The fact that every webdev carries around/trades personal "reset" stylesheets to undo everything the browser does by default is insane. It really highlights the disconnect between W3C and reality.
I think the fact that every webdev feels the need to override the user's agent and impose their own idea of what size a H1 should be is, well, kind of imposing. I might want to make H1 be 50 point comic sans. This should not matter to the web developer.
I don't understand how one can design a website that would survive arbitrary style changes. I think that is unrealistic, so the designer should expect all default styles to be standard. And if the user has too much free time to change the font size then it is their own problem; my suggestion is that they simply use reader mode and change the styles there.

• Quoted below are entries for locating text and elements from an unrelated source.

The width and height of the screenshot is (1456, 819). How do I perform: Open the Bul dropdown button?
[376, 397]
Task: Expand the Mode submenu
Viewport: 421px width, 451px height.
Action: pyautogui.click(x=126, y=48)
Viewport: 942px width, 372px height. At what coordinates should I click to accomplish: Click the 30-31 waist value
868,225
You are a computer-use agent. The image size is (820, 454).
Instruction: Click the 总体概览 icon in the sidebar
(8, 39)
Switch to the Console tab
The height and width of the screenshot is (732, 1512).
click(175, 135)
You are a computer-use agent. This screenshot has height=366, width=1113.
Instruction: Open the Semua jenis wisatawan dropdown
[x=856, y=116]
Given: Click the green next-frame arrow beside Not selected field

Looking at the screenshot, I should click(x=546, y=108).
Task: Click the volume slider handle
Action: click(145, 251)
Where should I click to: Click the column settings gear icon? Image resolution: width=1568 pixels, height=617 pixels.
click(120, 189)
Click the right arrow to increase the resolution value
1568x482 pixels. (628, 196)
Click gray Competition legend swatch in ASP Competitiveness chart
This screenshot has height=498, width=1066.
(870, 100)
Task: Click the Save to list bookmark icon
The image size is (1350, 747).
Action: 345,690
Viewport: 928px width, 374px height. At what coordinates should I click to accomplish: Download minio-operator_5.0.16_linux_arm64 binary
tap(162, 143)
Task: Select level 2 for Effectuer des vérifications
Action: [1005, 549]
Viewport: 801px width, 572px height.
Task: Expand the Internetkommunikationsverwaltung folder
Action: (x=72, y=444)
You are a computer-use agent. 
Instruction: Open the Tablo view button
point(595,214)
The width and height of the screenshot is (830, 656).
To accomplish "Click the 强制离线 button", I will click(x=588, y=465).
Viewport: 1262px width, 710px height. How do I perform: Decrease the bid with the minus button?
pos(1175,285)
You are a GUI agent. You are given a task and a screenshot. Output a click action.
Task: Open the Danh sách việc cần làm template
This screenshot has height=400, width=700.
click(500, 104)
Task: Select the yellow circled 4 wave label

I would like to remind that some time ago browsers allowed to change the default font size; it never worked well so Opera started to scale the whole page instead. Other browsers followed it.
Android browsers seem to repeat the same mistake by the way: they override developer's styles when the user changes font size in OS accessibility settings.
I mean, it's my computer. I should ultimately be in control of how a document renders. I might need larger text due to poor eyesight, or need to use a screen reader. Or I might just be irritated that the web developer just up and decided that light gray on dark gray text looked cool (it doesn't, it barely can be read). Or I might want to scroll with my keyboard because a mouse is painful to my RSI. If I go out of the way and set up accessibility settings, I would expect all applications on my device (including the web browser) to respect those settings.
It matters because we’re the one that has to deal with ticket when user complains that their tweaked-to-within-an-inch-of-its life system inevitably breaks the world.
The problem isn’t you per say, it’s the 5000 people that mis-follow some YouTube video because it looks cool without it actually understanding what they’re changing , how to undo it, or what the implications are.
Mozilla doesn't agree with you; if they thought that was true they wouldn't do the weird phased rollout to stable.
Although I agree with codedokode insofar as I don't see how the phased rollout in stable could possibly help. Hopefully they've thought of something I haven't otherwise it is silly.
You shouldn't but there are many sites that assume the default font is black and the default background is white. (I'm sure I forgot to set them myself.)
There are [to] many ways to set the font size. I don't even know which on is the correct choice, if there is such a thing.
Maybe not trying to control it is the best approach? How can one tell?